Instructions:
- A) In the Gradle build post, why did the first attempt to set the timestamp on Jar entries fail?
- B) Duplicate the Gradle build post from "JarOutputStream jos = new" up to and including "clone = new JarEntry(original)".

Given text:
::::::::
Reproducible Multi-Project Gradle Builds (Part 2)

Follow up to my previous post - Reproducible Multi-Project Gradle builds

I got around to doing some testing on this using a simple Gradle project. Very quickly did I find out that this particular strategy was not going to be easy…and potentially impossible.

Problem 1 - Setting Timestamp value on Jar Entry’s

The first problem I ran into was actually setting the timestamp value of a Jar Entry. My first attempt looked something like this:

jar {
  doLast {
    long ts = fileTree('.') {
      exclude 'build/**'
    }.files.sort {
      -(it.lastModified())
    }.first().lastModified()
    JarFile jf = new JarFile(archivePath)
    jf.entries().each { entry ->
      entry.time = ts
    }
    jf.close()
  }
}

Yup. That didn’t work. Jar’s are more or less read-only. So in order to change the time stamp, I needed to write out a new Jar file with the modified entries. Basically, create a new jar file, iterate over the entries from the first jar file, clone them, modified the time stamp, add the cloned entry to the new jar file and then binary copy the data from the first jar file to the second. It looks something like this:

jar {
  doLast {
    long ts = fileTree('.') {
      exclude 'build/**'
    }.files.sort {
      -(it.lastModified())
    }.first().lastModified()
    File newJar = new File(archivePath.parent, 'new-' + archiveName)
    JarOutputStream jos = new JarOutputStream(new FileOutputStream(newJar))
    JarFile jf = new JarFile(archivePath)
    jf.entries().each { entry ->
      cloneAndCopyEntry(jf, entry, jos, ts)
    }
    jos.finish()
    jf.close()
  }
}
 
void cloneAndCopyEntry(JarFile originalFile, JarEntry original, JarOutputStream jos, long newTimestamp) {
  JarEntry clone = new JarEntry(original)
  clone.time = newTimestamp
  def entryIs = originalFile.getInputStream(original)
  jos.putNextEntry(clone)
  copyBinaryData(entryIs, jos)
::::::::
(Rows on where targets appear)
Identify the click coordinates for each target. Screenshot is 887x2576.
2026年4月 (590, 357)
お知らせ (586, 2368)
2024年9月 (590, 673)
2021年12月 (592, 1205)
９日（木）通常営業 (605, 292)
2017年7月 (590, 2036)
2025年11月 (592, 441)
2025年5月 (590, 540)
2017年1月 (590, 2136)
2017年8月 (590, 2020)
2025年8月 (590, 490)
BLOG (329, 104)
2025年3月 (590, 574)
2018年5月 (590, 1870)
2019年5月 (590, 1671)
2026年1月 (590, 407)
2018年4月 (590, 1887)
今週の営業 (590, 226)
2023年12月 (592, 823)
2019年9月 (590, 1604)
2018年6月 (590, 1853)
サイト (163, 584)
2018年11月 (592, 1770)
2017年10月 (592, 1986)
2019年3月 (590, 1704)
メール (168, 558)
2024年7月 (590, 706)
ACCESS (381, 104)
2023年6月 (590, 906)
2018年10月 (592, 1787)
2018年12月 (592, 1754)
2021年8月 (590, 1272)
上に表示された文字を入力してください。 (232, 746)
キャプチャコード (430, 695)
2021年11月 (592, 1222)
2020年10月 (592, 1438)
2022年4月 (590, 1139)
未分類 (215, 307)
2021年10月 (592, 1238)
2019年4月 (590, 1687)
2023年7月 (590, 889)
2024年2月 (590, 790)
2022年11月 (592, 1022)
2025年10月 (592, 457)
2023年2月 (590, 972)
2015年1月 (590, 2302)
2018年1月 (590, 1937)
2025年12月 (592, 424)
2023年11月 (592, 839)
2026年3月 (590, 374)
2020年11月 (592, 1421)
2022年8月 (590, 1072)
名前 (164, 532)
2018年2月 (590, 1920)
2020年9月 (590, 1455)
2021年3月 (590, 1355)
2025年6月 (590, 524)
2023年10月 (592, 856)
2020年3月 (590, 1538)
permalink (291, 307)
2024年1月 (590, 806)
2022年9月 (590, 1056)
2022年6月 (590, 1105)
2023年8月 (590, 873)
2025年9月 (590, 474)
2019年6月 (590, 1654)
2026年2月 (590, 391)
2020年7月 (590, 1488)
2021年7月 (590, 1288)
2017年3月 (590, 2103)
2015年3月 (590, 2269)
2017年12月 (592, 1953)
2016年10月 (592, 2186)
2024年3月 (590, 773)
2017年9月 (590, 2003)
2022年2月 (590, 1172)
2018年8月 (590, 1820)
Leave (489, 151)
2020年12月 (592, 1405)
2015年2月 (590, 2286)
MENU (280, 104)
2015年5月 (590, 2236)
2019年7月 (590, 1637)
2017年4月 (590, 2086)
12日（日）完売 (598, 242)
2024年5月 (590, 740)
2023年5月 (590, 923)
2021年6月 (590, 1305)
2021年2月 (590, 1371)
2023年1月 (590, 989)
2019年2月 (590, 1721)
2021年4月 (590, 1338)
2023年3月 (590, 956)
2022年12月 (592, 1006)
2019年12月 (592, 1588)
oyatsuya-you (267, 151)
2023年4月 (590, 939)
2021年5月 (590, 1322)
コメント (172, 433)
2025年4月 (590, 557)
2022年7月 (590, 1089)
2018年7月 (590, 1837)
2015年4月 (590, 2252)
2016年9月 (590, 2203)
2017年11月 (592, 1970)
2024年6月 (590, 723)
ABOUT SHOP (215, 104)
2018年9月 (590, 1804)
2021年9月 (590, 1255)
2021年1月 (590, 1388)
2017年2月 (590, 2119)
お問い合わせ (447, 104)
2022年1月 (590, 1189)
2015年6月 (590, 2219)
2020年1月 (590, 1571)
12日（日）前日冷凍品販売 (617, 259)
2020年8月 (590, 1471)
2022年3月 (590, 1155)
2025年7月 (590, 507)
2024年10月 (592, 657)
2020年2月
::::::::
Task-by-task results:
- A) Jars are more or less read-only.

- B)
JarOutputStream jos = new JarOutputStream(new FileOutputStream(newJar))
    JarFile jf = new JarFile(archivePath)
    jf.entries().each { entry ->
      cloneAndCopyEntry(jf, entry, jos, ts)
    }
    jos.finish()
    jf.close()
  }
}
 
void cloneAndCopyEntry(JarFile originalFile, JarEntry original, JarOutputStream jos, long newTimestamp) {
  JarEntry clone = new JarEntry(original)